Y, por fin, regresa la lluvia. En la calle florecen paraguas multicolores. A las ventanas, hasta ahora cerradas bajo el sol como ojos aquejados de ceguera, se asoman chicos y mayores. Con los brazos abiertos y las manos extendidas le dan la bienvenida entre suspiros de alivio y regocijo.

Angélica vuelve presurosa de la peluquería, cubriéndose la cabeza con la bolsa multiusos que siempre lleva cuidadosamente doblada en el bolso. Entra rauda en casa y libera sus manos de enseres varios; abre enérgicamente la ventana de la cocina y, sin medir sus fuerzas, se alza en el banquito con el que se ayuda para llegar a la última de las cuerdas, abalanzándose irremisiblemente sobre el tendedero.

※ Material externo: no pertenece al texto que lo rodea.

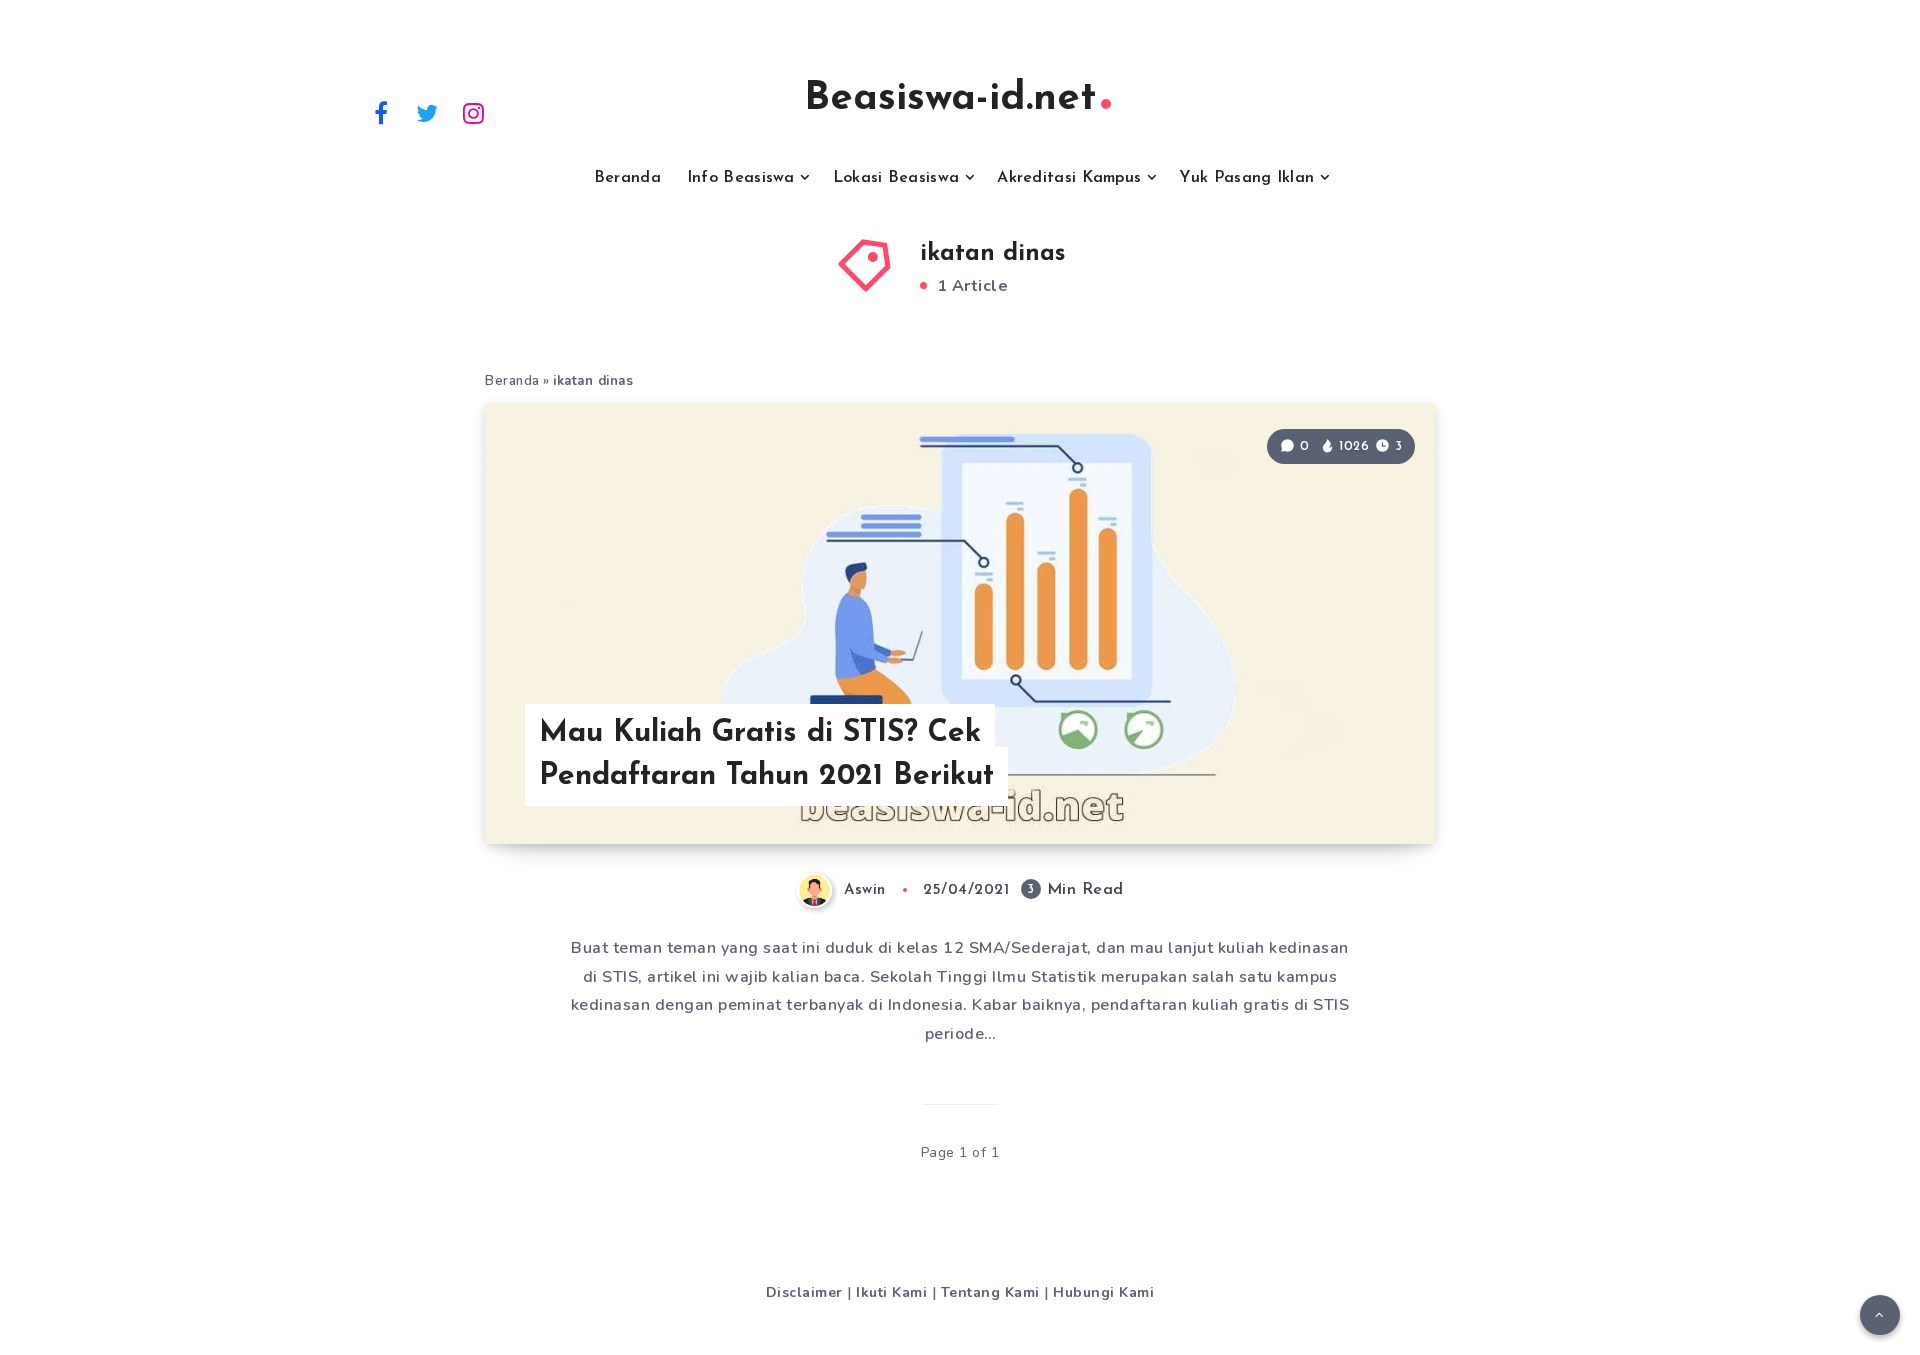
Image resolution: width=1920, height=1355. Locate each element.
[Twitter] (428, 112)
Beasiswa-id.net (950, 99)
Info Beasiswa (741, 178)
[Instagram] (474, 112)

Tomás, desde que fue señalado en la última junta vecinal, ya no fuma puros en el ascensor. Ahora espera y los enciende nada más salir del portal. El último humea tembloroso sobre su labio inferior cuando Angélica, la vecina del primero, aparece como caída del cielo y se lo arrebata de golpe.

53. Sefarad

Sacó de la maleta una llave herrumbrosa, la que debía dar entrada al caserón. Caminó durante horas por las callejuelas que se retorcían del dolor de antaño. Llegó tras perderse una y otra vez, al lugar que le dijera la abuela; de donde salieron espantados los que con tanto pesar tuvieron que huir en otro tiempo. Introdujo el hierro en la cerradura con mano temblorosa y la emoción contenida de siglos que traía en el zurrón se desparramó por el empedrado. Pero la llave bailó en el vacío sin sujetarse, ni encontrar apoyo. No abrió, tampoco cerraba. Salió entre tanto del edificio un hombre de mirada vetusta y recelosa. Masculló desganado que dejara la búsqueda, que allí siempre había vivido cristiano viejo. Los visillos de enfrente cuchicheaban. Las puertas a cal y canto más que nunca. Erró por la judería desierta. Cansada desanduvo sus pasos. Se dirigió al hotel, más tarde al aeropuerto. Dudó solo unos instantes antes de precipitar el óxido antiguo a una papelera boquiabierta, llena de desechos. En el mostrador pidió un billete de ida, sin vuelta. A las tierras del destierro, su casa.

52. PIEL DE GALLINA

La rolliza propietaria del asador de pollos no comprendía a los clientes que, resoplando y muy desmejorados, acudían a su comercio a recoger la sabrosa mercancía y se compadecían de la cocinera que manejaba aquellos espetones con el mismo salero con el que canturreaba una copla popular, como si junto al fuego no notara la infernal temperatura. Eso sí, de vez en cuando hacía una pausa, salía del local y se aventaba la ropa a pleno sol del mediodía ante el asombro de los turistas que huían del tórrido clima anunciado por las autoridades. Tal vez la escena formaba parte del reclamo publicitario, pero ella nunca se ponía a la sombra porque, decía, el contraste de calor y frío podía ser muy malo para los poros de su piel, de modo que pasaba de los 60ºC del interior a quince menos en medio de la plaza, donde la gente, entre incrédula y fascinada, siempre acababa aplaudiendo y comentando la tersura del cutis de la pollera.